Din ne zaman aklımıza gelir? Siyaset kürsüsünde olabilir mi? Sömürü düzenini sürdürmek için de öyle. Sultanın sofrasında kalabilmek için en olmadık dini metni getirip saraya yetiştirmez miyiz? Ya da kadınları baskı altına almak, hakkı sadece erkek üzerinden tanımlamak istediğimizde din aklımıza gelmez mi? Olur mu öyle şey, birileri için din tam da budur. Bir tür sopadır, zindana araç yapılan bir hukuk metnidir, cemaati büyütmek için istismar edilen külliyat, ikbal ve kariyer için basamak yapılan bir merdivendir din.
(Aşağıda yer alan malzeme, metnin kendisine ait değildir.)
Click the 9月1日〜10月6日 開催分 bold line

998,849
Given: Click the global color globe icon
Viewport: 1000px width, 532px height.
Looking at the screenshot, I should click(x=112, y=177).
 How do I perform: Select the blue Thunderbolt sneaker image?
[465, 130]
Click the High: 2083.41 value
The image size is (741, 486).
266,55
Tutarlı olmak adına birileri dini hayatın her alanında ve her zaman değil de belirli konularda ve belirli durumlarda çağırıyorsa bilmeliyiz ki, orada yaşanan din değil ticari ya da politik düzendir. Din de bu düzenin maalesef bir aparatıdır yalnızca. Maalesef diyorum zira yaşanan bu düzenin tahribatı büyük olur, hem inananlar hem de toplum açısından.
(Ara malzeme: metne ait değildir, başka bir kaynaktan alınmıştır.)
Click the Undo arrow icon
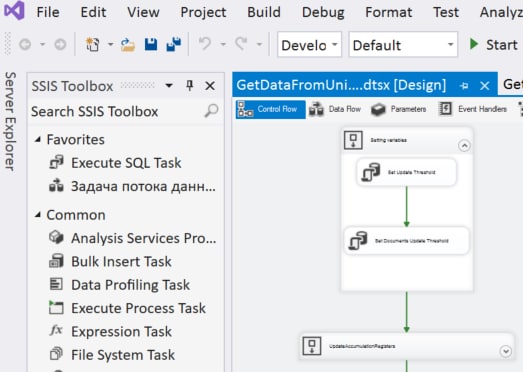This screenshot has width=523, height=372. pos(205,44)
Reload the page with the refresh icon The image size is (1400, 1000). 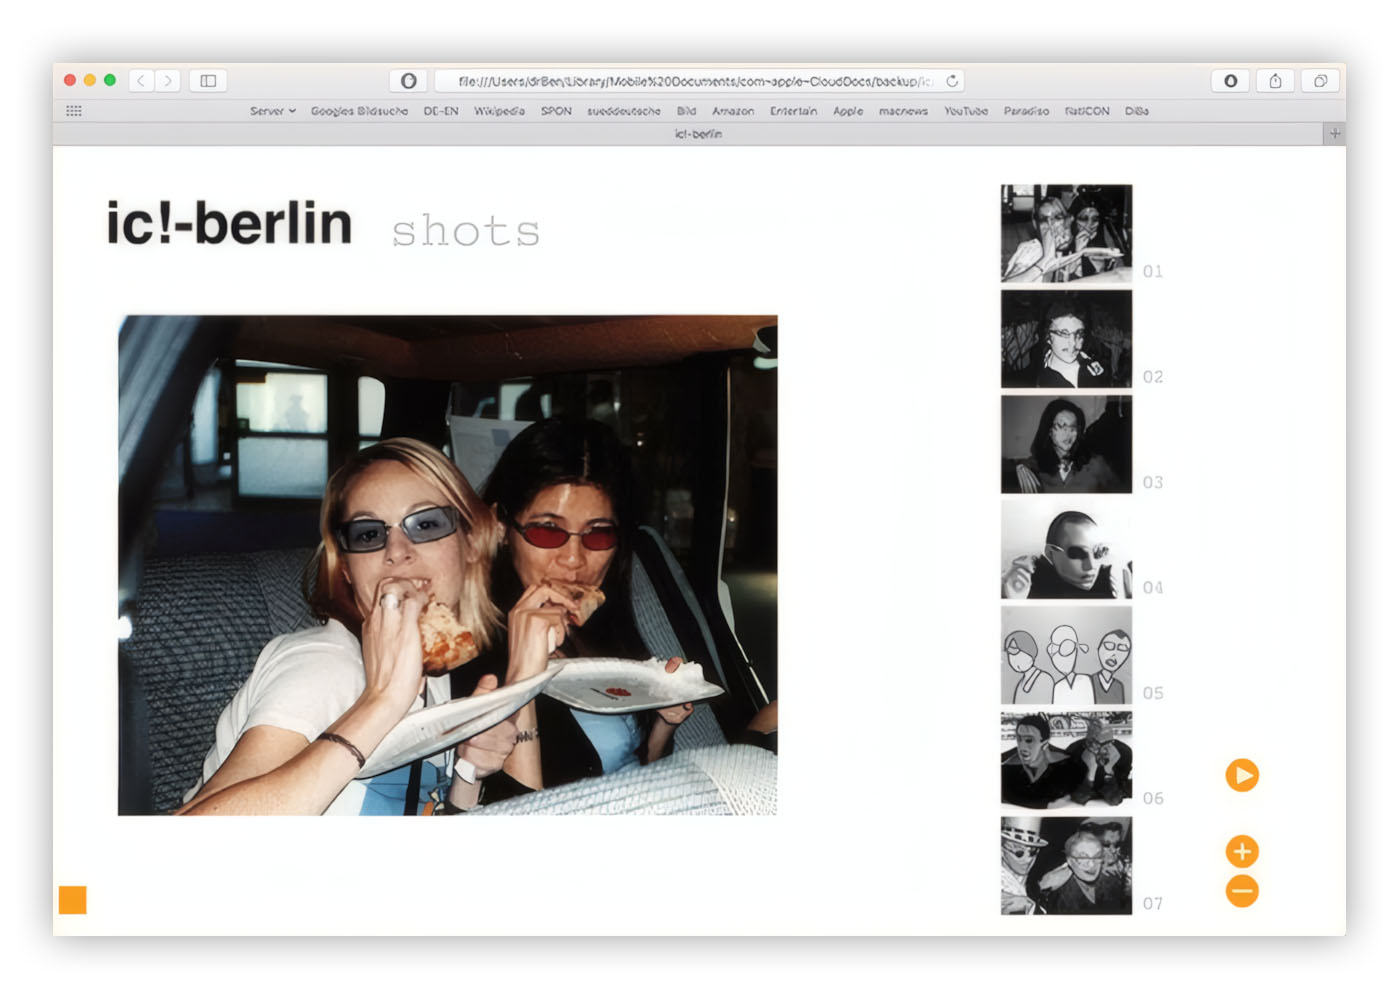coord(952,81)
Bu tahribatı göreceğimiz yerlerden birisi de hiç şüphesiz kamu kaynaklarının talan edilmesi, gözden çıkarılan halk çıkarları, bozulan gelir dağılımı, birilerine peşkeş çekilen ihale alanlarıdır. Böyle zamanlarda ne iktidar mensupları ne de onların çevresindeki dini yapılar dini nedense hatırlamaz? Böyle zamanlarda tarih karartılır, kitaplar dilsizleştirilir, yaşanan örnekler unutulur gider. Sanki o din hiç yaşanmamış, inanılan kutsal hiç var olmamış gibi. Böyle günlerde tabiri caizse ortalık dinsiz dincilerden geçilmez.!
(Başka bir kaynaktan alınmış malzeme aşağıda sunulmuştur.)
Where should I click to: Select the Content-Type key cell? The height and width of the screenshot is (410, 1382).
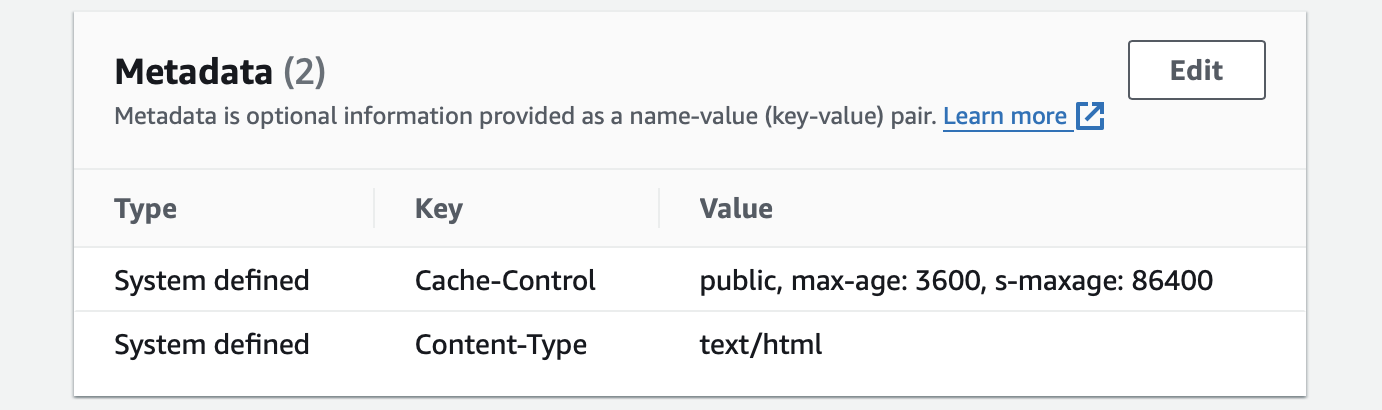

Geçtiğimiz günlerde Türkiye’de önde gelen kimi şirketlerin son yıllarda hemen hemen hiç vergi ödemediği basına yansıdı. Büyük mağazaları, işletmeleri vardı, holding düzeyindeydiler, firmalarının reklamları bile yayınlanıyordu, kimilerinin yüzlerce çalışanı vardı ama nedense devlete ödeyecekleri tek kuruş vergi yoktu. Sanki bu kurumlar hayrına faaliyet gösteriyor, Allah rızası için kepenklerini açıyorlardı. Bir yerde bir terslik vardı bu belliydi ve nedense bu tersliği Maliye Bakanlığı basına yansıdıktan sonra fark etmişti. En azından açıklama, vakit olarak böyle bir zamanlama neticesi sonrasında yapılmıştı. Bu meselenin siyasi/idari yanı. Peki konunun dini tarafı yok mu? Kendi kürsülerinde olur olmadık meseleler hakkında fetva yayınlayanlar, günah, haram diye yaşamı zindana çevirmeye çalışanlar bu konu hakkında niye suskundu? Niye meselenin dine içkin yanına dair bir şey söylemiyorlardı? Yoksa susan onlar değil din miydi? El cevap din susmuyor, susturuluyordu.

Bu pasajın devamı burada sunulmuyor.